You will have a very large response, but you can stream it, processing one line at a time, then you discard the line and process the next. As long as the writer is using a blocking socket and the reader is only reading as much data as necessary to process a line, you never need to store much of the data in memory on either side. But it seems the HTTP client is buffering the data as it comes in, perhaps unintentionally.

With TCP, the sending side will only send so much data before getting an ACK, acknowledgment that packets sent were actually received. When an ACK isn't received, the sender stops sending, and the TCP calls will block at the sender (or return an error if the socket is in non-blocking mode), until it gets a response or socket timeout.
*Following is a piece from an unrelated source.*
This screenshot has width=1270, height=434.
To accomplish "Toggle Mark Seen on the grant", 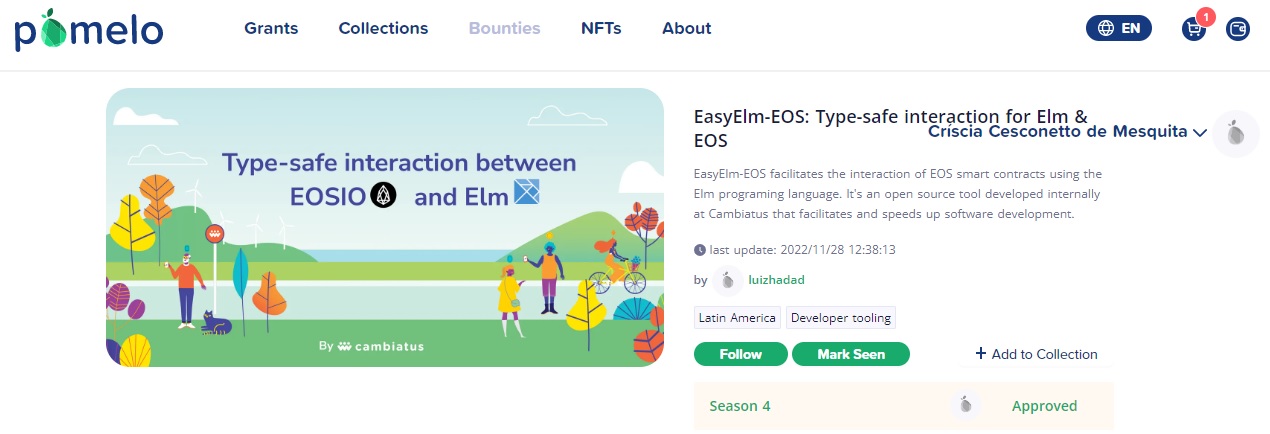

So if you have a non-buffering reader and a blocking sender, then you can stream the data and only relatively small amounts of data are buffered at any time. The problem is the reader in the HTTP client isn't waiting for the data to be demanded at all, instead as soon as data comes in, it sends it to a receiving erlang process. Erlang processes never block to receive messages, so there is no limit to the amount of data buffered. So if the Erlang process can't process the data fast enough, it starts getting buffered in it's mailbox, consuming unlimited memory.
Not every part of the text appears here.